53. Somut olayda, başvurucuların mahkemeye erişim
haklarına yönelik ihlal; başvurucuların temyiz başvurularını, temyiz haklarını
kullanma imkânını kısıtlayıcı yorum ile süreden reddeden Yargıtay 9. Hukuk
Dairesi kararlarından kaynaklanmaktadır.
54. Bu durumda mahkemeye erişim hakkının ihlalinin
sonuçlarının ortadan kaldırılması için yeniden yargılama yapılmasında hukuki
yarar bulunmaktadır. Buna göre yeniden yapılacak yargılama ise 6216 sayılı
Kanun'un 50. maddesinin (2) numaralı fıkrasına göre ihlalin ve sonuçlarının
ortadan kaldırılmasına yöneliktir. Bu kapsamda Yargıtay 9. Hukuk Dairesi
tarafından yapılması gereken iş, temyiz başvurularının reddi yönündeki
kararlarını kaldırarak temyiz başvurularını -usule ilişkin diğer meselelerde de
bir eksiklik söz konusu değilse- esastan incelemekten ibarettir. Bu sebeple
kararın bir örneğinin dosyaların Yargıtay 9. Hukuk Dairesine gönderilmesini
sağlamak üzere ekli tablonun (D) ve (E) sütununda dosya bilgileri belirtilen İş
Mahkemelerine gönderilmesine karar verilmesi gerekir.

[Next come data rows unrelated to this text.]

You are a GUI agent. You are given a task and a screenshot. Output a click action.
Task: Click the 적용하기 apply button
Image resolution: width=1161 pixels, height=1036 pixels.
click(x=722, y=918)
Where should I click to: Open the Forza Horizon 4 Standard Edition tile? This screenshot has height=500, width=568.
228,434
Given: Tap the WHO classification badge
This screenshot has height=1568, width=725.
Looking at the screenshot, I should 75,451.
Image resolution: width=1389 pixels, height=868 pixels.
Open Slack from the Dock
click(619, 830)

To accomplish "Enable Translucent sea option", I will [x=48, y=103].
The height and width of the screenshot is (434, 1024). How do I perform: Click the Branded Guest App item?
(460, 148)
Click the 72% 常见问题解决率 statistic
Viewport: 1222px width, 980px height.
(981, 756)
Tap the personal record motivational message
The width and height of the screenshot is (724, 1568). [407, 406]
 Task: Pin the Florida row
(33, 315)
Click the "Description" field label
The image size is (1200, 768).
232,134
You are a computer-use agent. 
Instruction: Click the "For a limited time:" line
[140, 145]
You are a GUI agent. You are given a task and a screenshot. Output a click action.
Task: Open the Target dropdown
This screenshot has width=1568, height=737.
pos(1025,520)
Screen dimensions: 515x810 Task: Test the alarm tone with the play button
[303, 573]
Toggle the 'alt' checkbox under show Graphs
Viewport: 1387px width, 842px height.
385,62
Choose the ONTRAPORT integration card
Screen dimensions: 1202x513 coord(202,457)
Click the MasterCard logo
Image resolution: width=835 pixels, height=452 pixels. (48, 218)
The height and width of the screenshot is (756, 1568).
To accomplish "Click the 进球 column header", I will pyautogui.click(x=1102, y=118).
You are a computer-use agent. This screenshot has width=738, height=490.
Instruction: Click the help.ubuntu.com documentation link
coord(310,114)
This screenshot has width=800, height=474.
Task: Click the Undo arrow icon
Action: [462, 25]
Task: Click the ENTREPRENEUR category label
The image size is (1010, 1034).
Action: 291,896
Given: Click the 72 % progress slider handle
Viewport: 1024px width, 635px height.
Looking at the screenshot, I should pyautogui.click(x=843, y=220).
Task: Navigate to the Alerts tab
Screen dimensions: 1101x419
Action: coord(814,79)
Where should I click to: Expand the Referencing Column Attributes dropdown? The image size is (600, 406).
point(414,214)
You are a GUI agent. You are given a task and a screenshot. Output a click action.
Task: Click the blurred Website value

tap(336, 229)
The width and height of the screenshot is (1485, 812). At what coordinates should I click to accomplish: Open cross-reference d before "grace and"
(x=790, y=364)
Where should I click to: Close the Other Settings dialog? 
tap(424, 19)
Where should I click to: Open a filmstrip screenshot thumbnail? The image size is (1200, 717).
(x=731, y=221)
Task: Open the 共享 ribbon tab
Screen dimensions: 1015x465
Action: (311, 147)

55. Avukat Meriç Yıldız Çevik tarafından temsil edilen
başvuruculara 4.500 TL vekâlet ücretinin müştereken, avukatla temsil edilen
diğer başvuruculara 4.500 TL vekâlet ücretinin ayrı ayrı ödenmesine; dosyadaki
belgelerden tespit edilen ve ekli tablonun (I) sütununda belirtilen harçtan
oluşan yargılama giderinin başvuruculara ayrı ayrı ödenmesine karar verilmesi
gerekir.
VI. HÜKÜM
Açıklanan gerekçelerle;
A. Mahkemeye erişim hakkının ihlal edildiğine ilişkin
iddianın KABUL EDİLEBİLİR OLDUĞUNA,
B. Anayasa’nın 36. maddesinde güvence altına alınan adil
yargılanma hakkı kapsamındaki mahkemeye erişim hakkının İHLAL EDİLDİĞİNE,
C. Kararın bir örneğinin, mahkemeye erişim hakkının
ihlalinin sonuçlarının ortadan kaldırılması için yeniden yargılama yapılmak
amacıyla Yargıtay 9. Hukuk Dairesine gönderilmek üzere ekli tablonun (D) ve (E)
sütununda dosya bilgileri belirtilen İş Mahkemelerine GÖNDERİLMESİNE,
D. Ekli tablonun (I) sütununda belirtilen başvuru
harçlarının başvuruculara AYRI AYRI, Avukat Meriç Yıldız Çevik tarafından
temsil edilen başvuruculara 4.500 TL vekâlet ücretinin MÜŞTEREKEN, avukatla
temsil edilen diğer başvuruculara 4.500 TL vekâlet ücretinin AYRI AYRI
ÖDENMESİNE,
E. Ödemelerin, kararın tebliğini takiben başvurucuların
Maliye Bakanlığına başvuru tarihinden itibaren dört ay içinde yapılmasına,
ödemede gecikme olması hâlinde bu sürenin sona erdiği tarihten ödeme tarihine
kadar geçen süre için yasal FAİZ UYGULANMASINA,
F. Kararın bir örneğinin Adalet Bakanlığına
GÖNDERİLMESİNE 23/11/2021 tarihinde OYBİRLİĞİYLE karar verildi.